» **YOUR TASK**:
Copy out all the lines in the records that include the word "computer".

── DATA UNDER STUDY ──

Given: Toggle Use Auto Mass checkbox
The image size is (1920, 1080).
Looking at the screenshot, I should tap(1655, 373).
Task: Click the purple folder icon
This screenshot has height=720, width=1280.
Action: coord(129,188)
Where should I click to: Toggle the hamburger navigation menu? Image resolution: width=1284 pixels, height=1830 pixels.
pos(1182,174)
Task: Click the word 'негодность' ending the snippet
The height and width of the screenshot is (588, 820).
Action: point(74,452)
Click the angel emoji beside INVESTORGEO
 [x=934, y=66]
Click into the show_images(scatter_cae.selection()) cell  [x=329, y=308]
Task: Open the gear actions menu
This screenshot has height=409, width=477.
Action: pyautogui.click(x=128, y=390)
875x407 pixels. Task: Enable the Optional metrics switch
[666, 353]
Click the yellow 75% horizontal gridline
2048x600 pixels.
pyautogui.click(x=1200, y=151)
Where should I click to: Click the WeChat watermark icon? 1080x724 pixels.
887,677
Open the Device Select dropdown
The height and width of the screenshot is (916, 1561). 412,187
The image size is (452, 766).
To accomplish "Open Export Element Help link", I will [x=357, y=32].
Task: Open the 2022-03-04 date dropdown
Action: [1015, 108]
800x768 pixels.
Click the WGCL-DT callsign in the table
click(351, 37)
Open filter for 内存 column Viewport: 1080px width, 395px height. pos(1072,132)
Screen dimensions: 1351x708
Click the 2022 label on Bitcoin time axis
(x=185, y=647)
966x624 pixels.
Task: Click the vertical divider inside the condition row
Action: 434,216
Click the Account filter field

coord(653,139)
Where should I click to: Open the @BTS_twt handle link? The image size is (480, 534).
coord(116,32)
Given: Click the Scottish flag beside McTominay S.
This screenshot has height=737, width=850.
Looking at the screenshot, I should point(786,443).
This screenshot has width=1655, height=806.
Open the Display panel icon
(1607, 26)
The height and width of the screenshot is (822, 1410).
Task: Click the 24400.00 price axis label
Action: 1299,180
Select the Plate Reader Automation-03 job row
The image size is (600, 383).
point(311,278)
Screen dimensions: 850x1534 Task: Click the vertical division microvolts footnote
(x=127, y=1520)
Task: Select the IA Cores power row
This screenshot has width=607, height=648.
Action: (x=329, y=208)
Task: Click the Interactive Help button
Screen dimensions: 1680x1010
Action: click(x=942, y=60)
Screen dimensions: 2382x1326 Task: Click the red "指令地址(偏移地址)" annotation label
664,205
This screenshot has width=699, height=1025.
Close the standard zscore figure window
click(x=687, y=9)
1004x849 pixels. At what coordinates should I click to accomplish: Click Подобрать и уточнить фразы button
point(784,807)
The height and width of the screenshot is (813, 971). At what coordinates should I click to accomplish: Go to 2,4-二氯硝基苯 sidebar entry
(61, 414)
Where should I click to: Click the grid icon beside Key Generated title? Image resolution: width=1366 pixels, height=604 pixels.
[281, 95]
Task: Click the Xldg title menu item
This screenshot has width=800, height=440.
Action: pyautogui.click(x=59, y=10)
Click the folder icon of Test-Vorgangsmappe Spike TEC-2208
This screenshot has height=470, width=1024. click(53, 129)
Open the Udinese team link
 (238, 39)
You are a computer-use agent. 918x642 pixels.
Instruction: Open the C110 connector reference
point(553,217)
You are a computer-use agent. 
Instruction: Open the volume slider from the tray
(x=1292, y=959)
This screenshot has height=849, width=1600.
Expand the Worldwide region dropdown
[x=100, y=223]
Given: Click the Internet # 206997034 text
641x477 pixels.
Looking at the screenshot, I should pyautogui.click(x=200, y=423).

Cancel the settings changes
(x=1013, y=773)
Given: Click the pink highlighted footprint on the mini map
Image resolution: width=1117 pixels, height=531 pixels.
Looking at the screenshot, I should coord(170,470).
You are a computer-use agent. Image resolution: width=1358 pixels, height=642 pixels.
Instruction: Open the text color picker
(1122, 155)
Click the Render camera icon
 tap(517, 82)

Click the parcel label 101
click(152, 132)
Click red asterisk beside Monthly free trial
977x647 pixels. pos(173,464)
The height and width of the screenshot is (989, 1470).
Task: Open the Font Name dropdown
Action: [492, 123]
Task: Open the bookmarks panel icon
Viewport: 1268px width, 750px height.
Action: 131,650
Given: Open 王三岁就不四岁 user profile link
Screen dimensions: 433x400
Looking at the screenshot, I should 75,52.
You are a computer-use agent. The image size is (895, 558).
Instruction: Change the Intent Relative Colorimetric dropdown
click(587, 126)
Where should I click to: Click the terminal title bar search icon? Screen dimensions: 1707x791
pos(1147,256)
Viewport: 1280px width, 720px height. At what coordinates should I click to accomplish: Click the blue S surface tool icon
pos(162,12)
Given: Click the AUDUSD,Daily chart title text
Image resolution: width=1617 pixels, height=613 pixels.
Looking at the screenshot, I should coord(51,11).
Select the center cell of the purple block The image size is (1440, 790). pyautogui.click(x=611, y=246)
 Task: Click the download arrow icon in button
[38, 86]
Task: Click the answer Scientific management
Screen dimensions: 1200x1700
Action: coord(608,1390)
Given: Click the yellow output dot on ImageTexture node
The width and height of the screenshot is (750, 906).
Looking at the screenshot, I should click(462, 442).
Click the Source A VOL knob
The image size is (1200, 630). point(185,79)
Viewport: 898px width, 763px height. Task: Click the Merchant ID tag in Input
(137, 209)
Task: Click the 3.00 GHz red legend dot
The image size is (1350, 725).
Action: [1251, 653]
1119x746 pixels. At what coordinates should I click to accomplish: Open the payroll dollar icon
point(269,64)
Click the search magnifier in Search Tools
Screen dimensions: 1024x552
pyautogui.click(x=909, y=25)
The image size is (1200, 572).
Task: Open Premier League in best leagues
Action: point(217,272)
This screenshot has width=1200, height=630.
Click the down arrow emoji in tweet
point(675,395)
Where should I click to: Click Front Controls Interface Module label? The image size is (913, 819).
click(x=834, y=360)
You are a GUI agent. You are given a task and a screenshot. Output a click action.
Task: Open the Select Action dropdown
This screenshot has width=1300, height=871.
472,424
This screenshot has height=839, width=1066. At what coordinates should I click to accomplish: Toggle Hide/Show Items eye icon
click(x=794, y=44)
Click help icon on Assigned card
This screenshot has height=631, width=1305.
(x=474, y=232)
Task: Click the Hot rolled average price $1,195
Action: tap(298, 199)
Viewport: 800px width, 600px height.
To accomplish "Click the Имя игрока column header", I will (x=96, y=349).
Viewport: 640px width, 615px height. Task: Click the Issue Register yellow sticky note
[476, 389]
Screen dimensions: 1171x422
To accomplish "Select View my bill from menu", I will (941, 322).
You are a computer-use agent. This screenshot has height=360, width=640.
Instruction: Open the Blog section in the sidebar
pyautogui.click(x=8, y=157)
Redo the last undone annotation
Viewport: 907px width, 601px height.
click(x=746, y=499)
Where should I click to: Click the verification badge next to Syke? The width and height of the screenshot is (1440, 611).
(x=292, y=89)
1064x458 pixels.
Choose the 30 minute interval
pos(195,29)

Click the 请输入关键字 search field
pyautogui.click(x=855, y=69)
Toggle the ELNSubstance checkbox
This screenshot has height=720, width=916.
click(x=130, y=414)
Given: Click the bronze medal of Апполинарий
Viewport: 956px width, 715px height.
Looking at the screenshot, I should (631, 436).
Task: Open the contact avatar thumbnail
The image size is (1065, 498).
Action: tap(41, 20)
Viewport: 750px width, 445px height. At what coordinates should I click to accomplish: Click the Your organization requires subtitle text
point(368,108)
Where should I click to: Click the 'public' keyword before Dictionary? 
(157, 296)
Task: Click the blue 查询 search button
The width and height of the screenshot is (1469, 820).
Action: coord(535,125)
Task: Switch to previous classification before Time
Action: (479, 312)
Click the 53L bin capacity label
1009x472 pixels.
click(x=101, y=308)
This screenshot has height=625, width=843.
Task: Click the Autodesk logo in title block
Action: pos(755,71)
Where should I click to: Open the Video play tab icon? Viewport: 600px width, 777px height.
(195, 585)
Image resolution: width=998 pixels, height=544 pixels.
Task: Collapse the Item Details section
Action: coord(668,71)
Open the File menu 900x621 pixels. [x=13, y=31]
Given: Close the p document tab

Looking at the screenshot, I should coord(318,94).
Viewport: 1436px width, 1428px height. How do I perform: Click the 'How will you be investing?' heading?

───

» **RESULT OF THIS TASK**:
You are a computer-use agent. 918x642 pixels.
You are a computer-use agent. 
You are a computer-use agent. Image resolution: width=1358 pixels, height=642 pixels.
You are a computer-use agent. The image size is (895, 558).
You are a computer-use agent. This screenshot has height=360, width=640.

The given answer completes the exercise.